De trek was vroeg, de trek is laat. Kolganzen en kruisbekken kwamen in oktober al aan vanuit hun zomerverblijven op toendra en in de taiga. Daarna bleef het rustig. Er passeerden zanglijsters, vinken en graspiepers, de zwaluwen trokken weg, maar er waren geen uitschieters, geen plotselinge reuzenzwermen.
Maar de eerste nachtvorst is er niet, of kramsvogels en koperwieken vallen massaal ons land binnen. Zondag was ik bij Vroege Vogels, die zichzelf opnemen in gasterij Stadszicht, dat niet op een stad uitziet, maar op zompige velden en de bosrand rond het Naardermeer. Hoe luisterrijk het programma ook was, het oog wou ook wat. Er fladderden twee kleine vossen door de gasterij, maar buiten was het meeste te zien.
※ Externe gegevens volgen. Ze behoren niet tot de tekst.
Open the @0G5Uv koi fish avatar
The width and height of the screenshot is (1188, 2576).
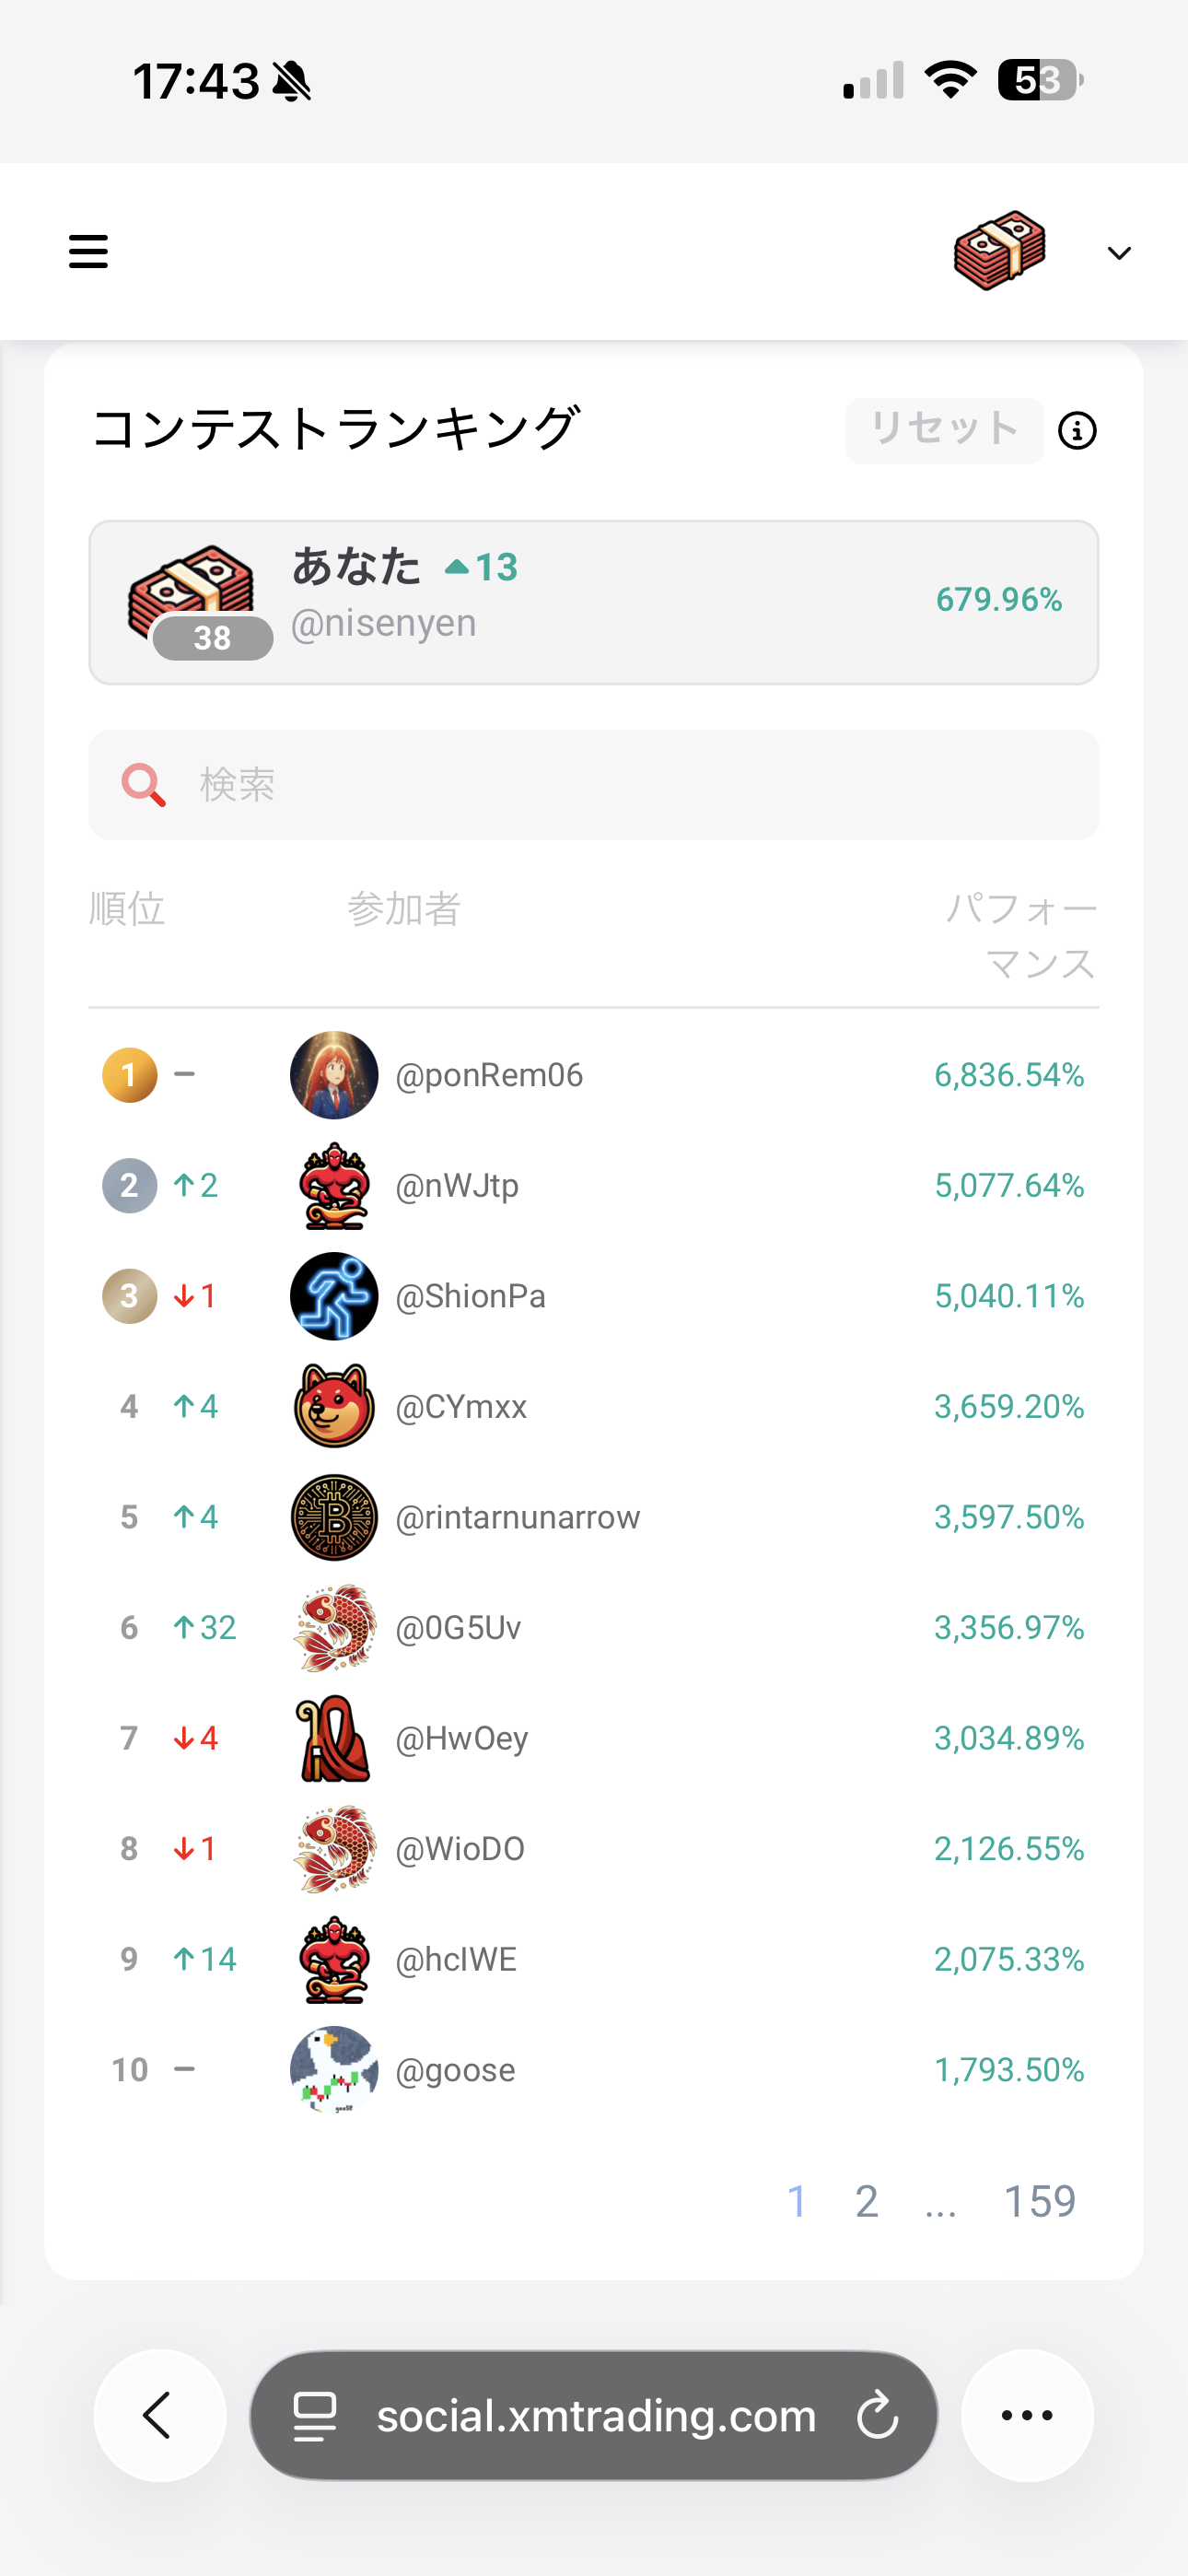coord(334,1628)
Bloeiende bloemen in de moestuin. Een blauwe reiger die onophoudelijk een grote zilverreiger verjoeg. De zilverreiger nam toevalligerwijs telkens precies plaats op de plek waar de blauwe een optie op had. Twee uur lang geruzie, het leek mij pure energieverspilling. Zinloos reigergeweld. Een familie knobbelzwaan-kleef-aan wiebelde de sloot uit en als de grauwe ganzen opvlogen, zag je pas hoeveel het er waren. Heel veel.
Maar niet zoveel als de tjak-tjak-tjak-tjak-kramsvogels. Deze vrij bont uitgedoste, forse lijsterachtigen kwamen aanzeilen om in een kale, uit het moerasbos stekende boomkruin neer te strijken. Er pasten verrassend veel kramsvogels in die kruin, maar uiteindelijk zat ie vol en werden aangrenzende B-lokaties als landingsplaats gebruikt. Er bleven maar kramsvogels arriveren. Misschien kwamen ze uit de weilanden of bosjes verderop, misschien kwamen ze ook wel direct uit Zweden.
Hoe dan ook: de vogeltrek is nog in volle gang. Zondag werden bij Den Oever 3664 langsvliegende pijlstaarteenden geteld. Nooit eerder zijn er zoveel op één dag gezien.